Reverts an upstream change that "copies the hash value of the key instead of the key itself". This change introduces performance degradation in some scenarios; reverting it restores the original map implementation performance.

bash

# Perform service compilation or a singleton test.
GOEXPERIMENT="revertcopyhashkeys" GOMAXPROCS=1 go test -bench=BenchmarkMapAccess -v -run=^$ runtime/

SSA Compare-Pattern Optimization

Adds rewrite and pattern-matching rules at the SSA level, such as comparison with zero and slice-bound patterns (SUB/SUBconst, NEG(SUB)).

bash

# Perform service compilation.
go build -gcflags="all=-aggressivepatterns" .

pprof PMU/BRBE Sampling Support

Adds support in pprof for PMU (Performance Monitoring Unit) hardware-event sampling and BRBE (Branch Record Buffer Extension) branch tracing. Profiling can be driven by CPU hardware events (such as cycles, cache-miss, etc.), and branch records can be collected for hotspot analysis. Both an API and an HTTP interface are provided.

// API: start a PMU profile by hardware event (event, sampling frequency, BRBE on/off).
import "runtime/pprof"

// pprof.StartPMUProfile(w, *PMUAttr)
// ... pprof.StopPMUProfile() when finished

bash

# HTTP (with import _ "net/http/pprof" in the program): collect by PMU event + BRBE branch tracing.
go tool pprof "http://localhost:6060/debug/pprof/profile?event=<event>&freq=<freq>&brbe=true&seconds=30"

forceinline Optimization

Forces inlining of subfunctions such as mallocgc, eliminating function call overhead on hot paths.

bash

# Perform service compilation.
go build -gcflags="all=-d forceinline=1" .

pagesize Optimization

Increases the page size of Go heap memory allocation to 16K, improving allocation locality. Note that this feature and kpmemopt (optimizing the number of span pages) both adjust the page/span layout and are not recommended to be enabled at the same time: prefer kpmemopt on devices that support GOARM64=v9.0 (such as Kunpeng 950); otherwise use pageshift14.

bash

# Perform service compilation or a singleton test.
GOEXPERIMENT="pageshift14" GOMAXPROCS=1 go test -bench=BenchmarkMalloc -v -run=^$ runtime/

Span Zero-Clear on First Use

When a span is allocated and used for the first time, the entire span memory is cleared at once, avoiding the repeated overhead of clearing objects one by one.

bash

# Perform service compilation or a singleton test.
GOEXPERIMENT="clearspan" GOMAXPROCS=1 go test -bench=BenchmarkMalloc -v -run=^$ runtime/

tinysize Adjustment

Increases the allocation unit of the tiny allocator from 16 bytes to 32 bytes, reducing the number of span requests when allocating small objects.

bash

# Perform service compilation or a singleton test.
GOEXPERIMENT="tinysize" GOMAXPROCS=1 go test -bench=BenchmarkMalloc -v -run=^$ runtime/

Configurable GC Background CPU Utilization

Makes the GC background marking target CPU utilization (gcBackgroundUtilization, fixed at 25% upstream) configurable through an environment variable, where the value equals GOGCRATIO/100. GOGCRATIO ranges from 1 to 99, defaulting to 25. A larger value lets background GC consume more CPU and finish marking faster; a smaller value does the opposite.

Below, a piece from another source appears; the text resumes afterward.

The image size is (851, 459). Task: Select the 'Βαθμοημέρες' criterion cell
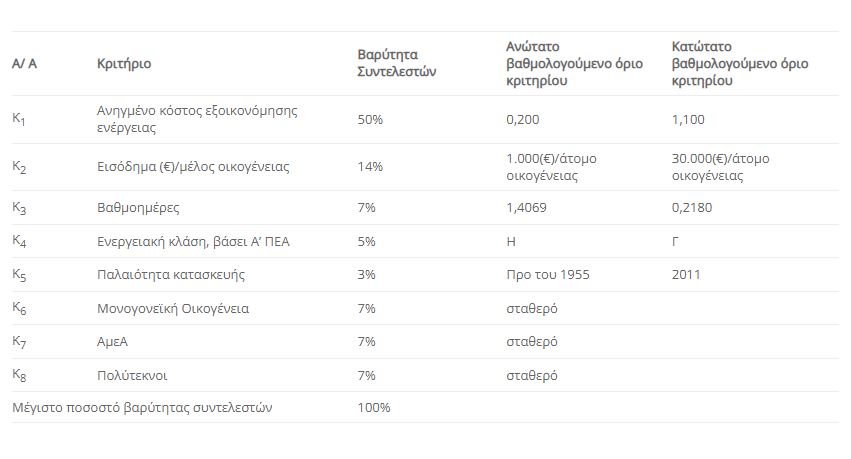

Note that this is a runtime environment variable, not a build-time option.

bash

# Set at runtime (note: this is a runtime environment variable, not a build-time option).
GOGCRATIO=25 ./your_program

reflect Read-Lock Fast Path

When the function-type cache in reflect.FuncOf hits, a read-lock (RLock) fast path is taken instead of a mutex, reducing lock contention under highly concurrent reflection calls.

bash

# Perform service compilation or a singleton test.
GOEXPERIMENT="reflectrwlock" GOMAXPROCS=1 go test -bench=. -v -run=^$ reflect

Conditional-Compare Instruction Optimization

On the ARM64 platform, nested conditional branches are converted into conditional-compare instructions (CCMP/CCMN), performing an if-conversion optimization to reduce branch mispredictions. It is recommended to use this together with function alignment (-funcalign).

bash

# Perform service compilation.
go build -gcflags="all=-ccmp_gen" -ldflags="all=-funcalign=32" .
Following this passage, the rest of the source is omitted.